PROBLEM TO SOLVE: Below are some records; quote exactly the lines from the one that contains "The_Pres)] (72, 828)" through the one that contains "Misso (86, 2523)", inclusive, and no others.

Stored data entries
* * *

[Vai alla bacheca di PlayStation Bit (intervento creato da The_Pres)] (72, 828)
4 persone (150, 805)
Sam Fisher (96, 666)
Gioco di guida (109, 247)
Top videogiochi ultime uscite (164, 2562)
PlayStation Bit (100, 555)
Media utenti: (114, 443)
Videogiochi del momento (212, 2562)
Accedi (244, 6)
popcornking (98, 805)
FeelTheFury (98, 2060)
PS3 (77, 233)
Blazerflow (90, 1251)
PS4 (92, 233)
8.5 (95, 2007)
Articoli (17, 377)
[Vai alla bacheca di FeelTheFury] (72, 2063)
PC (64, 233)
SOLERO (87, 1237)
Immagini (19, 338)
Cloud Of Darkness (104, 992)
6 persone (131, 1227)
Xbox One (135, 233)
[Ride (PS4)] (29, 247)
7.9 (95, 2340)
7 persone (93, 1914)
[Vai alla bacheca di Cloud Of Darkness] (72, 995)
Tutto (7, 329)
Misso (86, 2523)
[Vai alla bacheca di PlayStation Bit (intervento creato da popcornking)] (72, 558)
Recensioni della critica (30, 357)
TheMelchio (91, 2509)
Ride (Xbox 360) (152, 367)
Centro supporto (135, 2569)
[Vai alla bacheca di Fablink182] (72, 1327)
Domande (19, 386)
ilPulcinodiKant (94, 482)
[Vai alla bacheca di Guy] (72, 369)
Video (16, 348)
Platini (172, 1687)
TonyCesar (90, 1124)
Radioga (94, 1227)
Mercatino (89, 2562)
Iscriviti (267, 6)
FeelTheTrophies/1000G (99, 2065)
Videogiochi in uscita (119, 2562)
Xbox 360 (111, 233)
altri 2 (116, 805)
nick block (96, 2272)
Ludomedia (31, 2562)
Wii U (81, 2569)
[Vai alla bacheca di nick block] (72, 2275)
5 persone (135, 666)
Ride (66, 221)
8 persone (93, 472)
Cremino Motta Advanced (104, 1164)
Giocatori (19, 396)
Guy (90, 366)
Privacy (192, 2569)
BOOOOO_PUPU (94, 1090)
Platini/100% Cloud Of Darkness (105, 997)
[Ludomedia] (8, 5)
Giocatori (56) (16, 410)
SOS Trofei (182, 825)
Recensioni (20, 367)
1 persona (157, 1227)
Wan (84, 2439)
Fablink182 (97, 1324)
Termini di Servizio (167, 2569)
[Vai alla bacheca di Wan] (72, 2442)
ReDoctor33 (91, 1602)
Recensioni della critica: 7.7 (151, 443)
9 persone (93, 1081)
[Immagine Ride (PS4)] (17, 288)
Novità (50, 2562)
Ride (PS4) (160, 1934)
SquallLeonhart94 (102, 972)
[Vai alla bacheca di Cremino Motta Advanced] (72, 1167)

* * *

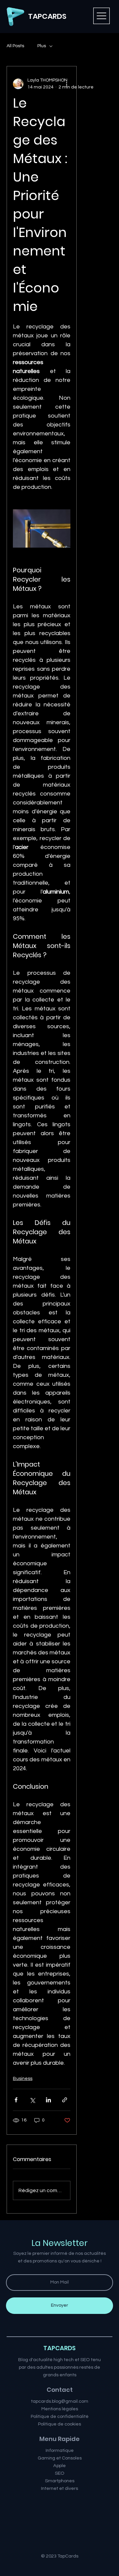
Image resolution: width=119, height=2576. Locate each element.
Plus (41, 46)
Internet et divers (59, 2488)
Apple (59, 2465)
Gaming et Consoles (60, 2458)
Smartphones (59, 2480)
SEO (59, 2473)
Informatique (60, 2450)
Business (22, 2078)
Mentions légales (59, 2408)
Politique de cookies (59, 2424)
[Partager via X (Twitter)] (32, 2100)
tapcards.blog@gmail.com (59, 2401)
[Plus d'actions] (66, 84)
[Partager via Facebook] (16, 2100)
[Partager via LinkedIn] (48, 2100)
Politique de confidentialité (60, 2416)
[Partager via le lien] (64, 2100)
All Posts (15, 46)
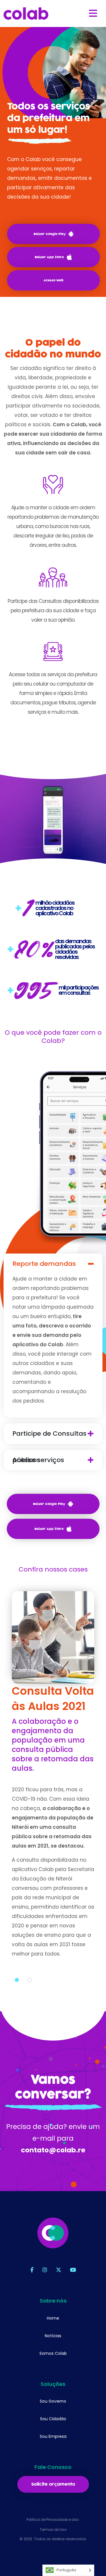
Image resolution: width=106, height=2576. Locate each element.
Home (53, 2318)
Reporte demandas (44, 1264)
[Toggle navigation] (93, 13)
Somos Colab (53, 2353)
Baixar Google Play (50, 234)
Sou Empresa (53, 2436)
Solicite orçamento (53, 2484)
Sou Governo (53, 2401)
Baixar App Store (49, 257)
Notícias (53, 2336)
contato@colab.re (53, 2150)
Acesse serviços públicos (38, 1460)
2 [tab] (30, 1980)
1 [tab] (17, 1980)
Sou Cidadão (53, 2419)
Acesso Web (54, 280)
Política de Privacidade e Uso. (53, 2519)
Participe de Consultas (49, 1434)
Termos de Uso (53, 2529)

* * *

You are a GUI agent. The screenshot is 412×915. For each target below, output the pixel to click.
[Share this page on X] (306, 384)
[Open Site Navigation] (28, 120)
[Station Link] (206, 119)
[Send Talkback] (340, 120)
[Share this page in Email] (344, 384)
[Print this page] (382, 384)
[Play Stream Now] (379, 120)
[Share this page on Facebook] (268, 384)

* * *

COMPLETED EXERCISE:
[Vai alla bacheca di PlayStation Bit (intervento creato da The_Pres)] (72, 828)
4 persone (150, 805)
Sam Fisher (96, 666)
Gioco di guida (109, 247)
Top videogiochi ultime uscite (164, 2562)
PlayStation Bit (100, 555)
Media utenti: (114, 443)
Videogiochi del momento (212, 2562)
Accedi (244, 6)
popcornking (98, 805)
FeelTheFury (98, 2060)
PS3 (77, 233)
Blazerflow (90, 1251)
PS4 (92, 233)
8.5 (95, 2007)
Articoli (17, 377)
[Vai alla bacheca di FeelTheFury] (72, 2063)
PC (64, 233)
SOLERO (87, 1237)
Immagini (19, 338)
Cloud Of Darkness (104, 992)
6 persone (131, 1227)
Xbox One (135, 233)
[Ride (PS4)] (29, 247)
7.9 (95, 2340)
7 persone (93, 1914)
[Vai alla bacheca di Cloud Of Darkness] (72, 995)
Tutto (7, 329)
Misso (86, 2523)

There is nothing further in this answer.